The major strength of this study is that it comprised the largest incident cases than any other epidemiological study examining alcohol consumption and cataracts4,5. Moreover, the clinical diagnoses for each patient in the ICOD-R are highly reliable because ophthalmologists completed the clinical information summary with surgical records. In addition, medical histories were completed by physicians based on the ICD-10, and the drinking status was obtained in detail.

However, there are several limitations to our study. First, the selection of hospitalised cases may have introduced a selection bias toward the null. Cataract extraction with intraocular lens implantation is frequently performed as an outpatient procedure. Patients hospitalised for cataract surgery may have had a high risk of complications due to severe lens opacities or poor general condition. We may have underestimated the impact of cataract surgery on patients who are not hospitalised. Second, selection bias by the inclusion of potential hospital controls could have affected the results. However, we conducted our analysis with a variety of controls that were included and excluded based on prior studies, and confirmed not to effect on the results of this study. Third, no information on the types of alcohol was obtained, such as beer, wine, and liqueur. Fourth, since the number of high frequency or heavy drinkers among women was small, the ORs may not have shown a high accuracy.
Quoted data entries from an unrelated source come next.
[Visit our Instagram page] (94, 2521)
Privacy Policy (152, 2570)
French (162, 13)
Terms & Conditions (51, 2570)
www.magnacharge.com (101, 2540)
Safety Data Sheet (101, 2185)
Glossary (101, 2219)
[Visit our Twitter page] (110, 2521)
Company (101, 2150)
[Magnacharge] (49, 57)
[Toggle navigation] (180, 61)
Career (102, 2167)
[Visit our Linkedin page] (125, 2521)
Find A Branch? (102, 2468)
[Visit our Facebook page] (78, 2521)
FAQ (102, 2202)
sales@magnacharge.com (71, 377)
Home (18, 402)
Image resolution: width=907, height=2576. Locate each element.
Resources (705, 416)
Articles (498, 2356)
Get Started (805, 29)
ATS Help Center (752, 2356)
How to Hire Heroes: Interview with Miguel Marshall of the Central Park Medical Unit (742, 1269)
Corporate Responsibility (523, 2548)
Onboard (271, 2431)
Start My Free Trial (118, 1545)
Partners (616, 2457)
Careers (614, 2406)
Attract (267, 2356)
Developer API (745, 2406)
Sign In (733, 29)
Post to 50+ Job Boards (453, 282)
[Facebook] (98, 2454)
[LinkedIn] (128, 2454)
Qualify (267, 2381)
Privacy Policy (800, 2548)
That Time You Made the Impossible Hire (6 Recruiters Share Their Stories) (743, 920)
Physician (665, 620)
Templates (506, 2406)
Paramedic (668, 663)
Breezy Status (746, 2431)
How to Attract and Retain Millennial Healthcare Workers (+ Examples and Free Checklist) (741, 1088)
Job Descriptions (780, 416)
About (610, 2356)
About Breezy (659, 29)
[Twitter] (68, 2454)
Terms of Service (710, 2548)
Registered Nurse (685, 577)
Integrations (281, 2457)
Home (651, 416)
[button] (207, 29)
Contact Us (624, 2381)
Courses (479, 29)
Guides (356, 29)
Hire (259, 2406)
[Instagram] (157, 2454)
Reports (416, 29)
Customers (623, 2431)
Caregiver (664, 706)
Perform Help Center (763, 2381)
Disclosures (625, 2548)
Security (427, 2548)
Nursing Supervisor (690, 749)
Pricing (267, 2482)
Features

In conclusion, our findings suggest that alcohol intake is a risk factor for cataract surgery. In the Japanese population, even an infrequent or small amount of drinking may have an adverse association between cataract formation compared to that non-drinking. Since our results suggest that the risk of cataract increases with increased alcohol consumption, indicating a dose–response relationship, it is advised that patients with cataract modify their lifestyle by consuming as little alcohol as possible to reduce the progression of cataract.